▸ TEXTAUSZUG:
Der langsame Verfall des Freundes ist der schwarze Faden, der all dem eine Richtung gibt. Der immer quälendere Husten, die tiefer in die Höhlen sinkenden Augen, das wachsende Bedürfnis nach Ruhe, die Abschirmung hinter einem Paravent (»in einem Krankenhaus verbarrikadiert ... du steckst da fest wie im Schützengraben ... durchtränkt von Zynismus und bösen Hieben«). Launische Gereiztheit (»im Banne einer schwärenden Bosheit, die dir als Härte und Verächtlichkeit aus den Augen sprang«) und despotische Arroganz (»Lies mir vor!«) sind Steine, die der Freund auch auf den Freund wirft – sein Wille mitzuleben ist ungebrochen. Die literarischen Auseinandersetzungen helfen dem einen, die Schmerzen zeitweise zu verdrängen, dem anderen, seine nagenden Selbstzweifel zu überwinden. Kein Nachruf hätte dieser Freundschaft angemessener sein können, als den Dialog literarisch fortzuschreiben.
Es war Bajanis Stil, der Tabucchis Interesse für ihn geweckt hatte, und der besticht uns auch in diesem Erinnerungsbändchen: transparent, dicht, sicher und kraftvoll im Ausdruck und doch zart im Ton. Ein hoher, gemessener Stil, respektvoll selbst in der Ironie verhaltener Kritik (»Das Abendessen haben wir dann kalt zu uns genommen – du hattest es versaut.«).

▸ DATENGRUNDLAGE:
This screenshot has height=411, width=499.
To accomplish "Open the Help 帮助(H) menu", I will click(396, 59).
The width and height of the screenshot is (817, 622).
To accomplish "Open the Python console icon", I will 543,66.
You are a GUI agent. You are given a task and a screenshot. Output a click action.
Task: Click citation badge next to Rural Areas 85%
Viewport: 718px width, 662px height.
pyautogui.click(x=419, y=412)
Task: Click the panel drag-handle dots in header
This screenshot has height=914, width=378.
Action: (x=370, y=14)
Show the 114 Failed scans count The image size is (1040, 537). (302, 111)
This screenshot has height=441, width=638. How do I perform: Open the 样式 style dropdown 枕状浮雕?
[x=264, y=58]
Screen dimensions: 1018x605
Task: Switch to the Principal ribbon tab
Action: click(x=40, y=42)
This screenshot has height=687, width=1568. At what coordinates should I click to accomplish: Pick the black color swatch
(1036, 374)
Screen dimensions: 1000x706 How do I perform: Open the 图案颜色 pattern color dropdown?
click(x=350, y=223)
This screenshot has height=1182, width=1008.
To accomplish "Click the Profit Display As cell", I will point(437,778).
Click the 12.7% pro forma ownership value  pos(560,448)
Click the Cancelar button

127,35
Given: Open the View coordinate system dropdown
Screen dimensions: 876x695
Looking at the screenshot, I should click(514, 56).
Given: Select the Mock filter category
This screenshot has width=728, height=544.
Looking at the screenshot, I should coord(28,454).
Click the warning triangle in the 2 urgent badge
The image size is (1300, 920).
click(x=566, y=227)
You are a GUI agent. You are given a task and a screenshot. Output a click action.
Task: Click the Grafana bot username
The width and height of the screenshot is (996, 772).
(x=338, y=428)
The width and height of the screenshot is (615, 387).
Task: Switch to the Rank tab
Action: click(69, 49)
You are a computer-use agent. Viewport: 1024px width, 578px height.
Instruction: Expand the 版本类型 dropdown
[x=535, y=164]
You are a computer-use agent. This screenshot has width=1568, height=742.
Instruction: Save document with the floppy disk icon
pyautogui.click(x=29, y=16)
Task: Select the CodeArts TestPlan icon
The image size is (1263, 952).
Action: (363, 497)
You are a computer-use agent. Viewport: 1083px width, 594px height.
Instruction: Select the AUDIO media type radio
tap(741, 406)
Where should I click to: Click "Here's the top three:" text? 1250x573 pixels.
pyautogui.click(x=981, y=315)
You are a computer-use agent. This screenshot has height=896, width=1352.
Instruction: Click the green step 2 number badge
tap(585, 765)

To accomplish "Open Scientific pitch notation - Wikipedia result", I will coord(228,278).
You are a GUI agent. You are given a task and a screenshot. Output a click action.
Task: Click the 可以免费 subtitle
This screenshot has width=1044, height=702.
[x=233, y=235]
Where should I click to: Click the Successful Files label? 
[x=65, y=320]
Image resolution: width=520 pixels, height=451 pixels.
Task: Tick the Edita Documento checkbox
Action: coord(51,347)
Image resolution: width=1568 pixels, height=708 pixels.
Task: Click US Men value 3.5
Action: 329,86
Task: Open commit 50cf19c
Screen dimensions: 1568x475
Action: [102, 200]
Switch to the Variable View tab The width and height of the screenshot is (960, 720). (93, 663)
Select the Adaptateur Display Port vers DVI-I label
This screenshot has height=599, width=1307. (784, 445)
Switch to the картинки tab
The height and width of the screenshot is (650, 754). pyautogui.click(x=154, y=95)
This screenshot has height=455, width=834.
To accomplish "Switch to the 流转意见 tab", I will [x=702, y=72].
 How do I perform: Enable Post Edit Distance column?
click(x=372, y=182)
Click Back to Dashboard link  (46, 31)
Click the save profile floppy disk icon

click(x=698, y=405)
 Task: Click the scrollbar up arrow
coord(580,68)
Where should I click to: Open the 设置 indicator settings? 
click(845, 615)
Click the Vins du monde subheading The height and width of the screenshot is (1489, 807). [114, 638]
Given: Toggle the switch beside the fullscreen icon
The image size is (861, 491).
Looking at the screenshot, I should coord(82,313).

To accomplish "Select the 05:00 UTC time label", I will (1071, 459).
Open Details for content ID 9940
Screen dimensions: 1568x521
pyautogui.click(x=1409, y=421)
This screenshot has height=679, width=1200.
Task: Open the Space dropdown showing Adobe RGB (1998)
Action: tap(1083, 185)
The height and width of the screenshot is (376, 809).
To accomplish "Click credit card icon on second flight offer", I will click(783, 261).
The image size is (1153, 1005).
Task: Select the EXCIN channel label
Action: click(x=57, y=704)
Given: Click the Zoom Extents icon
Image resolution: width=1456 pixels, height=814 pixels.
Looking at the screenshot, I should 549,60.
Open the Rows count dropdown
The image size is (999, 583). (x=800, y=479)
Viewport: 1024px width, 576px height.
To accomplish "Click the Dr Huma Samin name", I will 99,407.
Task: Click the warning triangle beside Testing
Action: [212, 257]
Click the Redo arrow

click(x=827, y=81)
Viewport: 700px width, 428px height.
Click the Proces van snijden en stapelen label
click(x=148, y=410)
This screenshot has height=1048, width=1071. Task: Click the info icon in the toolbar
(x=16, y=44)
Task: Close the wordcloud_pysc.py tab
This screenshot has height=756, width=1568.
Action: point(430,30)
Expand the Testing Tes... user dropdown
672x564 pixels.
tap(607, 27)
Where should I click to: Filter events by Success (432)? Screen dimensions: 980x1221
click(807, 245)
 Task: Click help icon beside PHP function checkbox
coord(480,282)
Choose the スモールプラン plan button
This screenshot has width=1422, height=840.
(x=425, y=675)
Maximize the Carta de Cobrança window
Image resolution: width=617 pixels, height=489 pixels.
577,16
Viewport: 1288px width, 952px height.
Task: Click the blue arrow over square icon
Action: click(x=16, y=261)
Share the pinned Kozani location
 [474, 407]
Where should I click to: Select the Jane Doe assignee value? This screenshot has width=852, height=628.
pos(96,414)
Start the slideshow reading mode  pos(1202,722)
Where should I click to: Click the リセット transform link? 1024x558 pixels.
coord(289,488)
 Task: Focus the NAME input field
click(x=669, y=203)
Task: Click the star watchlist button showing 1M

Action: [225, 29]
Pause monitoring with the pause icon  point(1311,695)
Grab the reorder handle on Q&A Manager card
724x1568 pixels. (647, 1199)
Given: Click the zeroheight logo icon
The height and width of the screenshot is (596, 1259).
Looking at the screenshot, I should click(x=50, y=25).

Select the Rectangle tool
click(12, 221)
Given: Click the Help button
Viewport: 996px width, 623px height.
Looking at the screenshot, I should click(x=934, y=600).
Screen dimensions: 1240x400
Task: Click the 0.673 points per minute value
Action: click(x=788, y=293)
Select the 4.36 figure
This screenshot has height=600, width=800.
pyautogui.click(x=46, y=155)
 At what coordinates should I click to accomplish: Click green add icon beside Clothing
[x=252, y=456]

▸ AUFGABENSTELLUNG: Führen Sie den Textauszug über Bajanis Erinnerungsbändchen an die Freundschaft mit Tabucchi im Anschluss an dessen letzten Satz weiter.

▸ MUSTERLÖSUNG:
Bajani ist ein Meister der Verbildlichung: Häuser, Räume, Tiere, Bücher, Einrichtungsgegenstände, durchdrungen vom Wesen ihrer Besitzer/Bewohner, illustrieren und bezeugen, teils personifiziert, die erzählten Erinnerungen. In deren Zentrum immer wieder das Ringen um das Schreiben: Tabucchi hatte den Freund aufgefordert, ihm ein Gedicht zu schicken – ein Wunsch zur Unzeit, der erfüllt werden musste. »Ich hatte [das Gedicht] vorher um Entschuldigung gebeten, dass ich es so früh preisgab, gerade erst geboren und schon auf einem Opferaltar dargebracht.«
Marionetten und Matrioschkas sind leitmotivisch wiederkehrende Objekte mit metaphorischer Aufladung, ebenso Fotos im Trauerhaus, aus denen, gerahmt oder lose, der Verstorbene »in vielen Lebensaltern« auf die Betrachter herunter oder herauf schaut: »dein dreister Tod hatte uns alle im Visier«. Öffnet jemand die Tür, so dreht sich jeder der Trauergäste ruckartig herum »zu dem Licht, das von dort wie ein Rudel von der Leine gelassener Hunde ins Haus stürmte. Dann schloss sich die Tür, die Hunde kehrten in das Zimmer zurück, um deinen Tod zu bewachen, und wir gaben uns wieder Mühe, nicht da zu sein.«
Bajanis erzählter Nachruf hat keinen schwarzen Einband. Der Umschlag zeigt vielmehr in gedeckten Herbsttönen ein aufgeschlagenes Buch neben einem Cappuccino auf einem verwitterten Gartentisch. Die Gegenstände sprechen von Leben, nicht von Trauer, und mögen symbolisieren, was die beiden Männer über die Jahre verbunden hat. Frappierend spielt der (deutsche) Titel mit der Vielschichtigkeit ihrer Beziehung: Das fehlende Fragezeichen nach dem Fragesatz macht nachdenklich und neugierig. Eine kühne Version, die im Rückspiegel auch den Originaltitel schillern lässt: »Mi riconosci« kann ja in der Tat – muss aber nicht! – in einer Fülle von Schattierungen zwischen Aussage (zuversichtliche Gewissheit) und Frage (Besorgnis, Zweifel) gelesen werden.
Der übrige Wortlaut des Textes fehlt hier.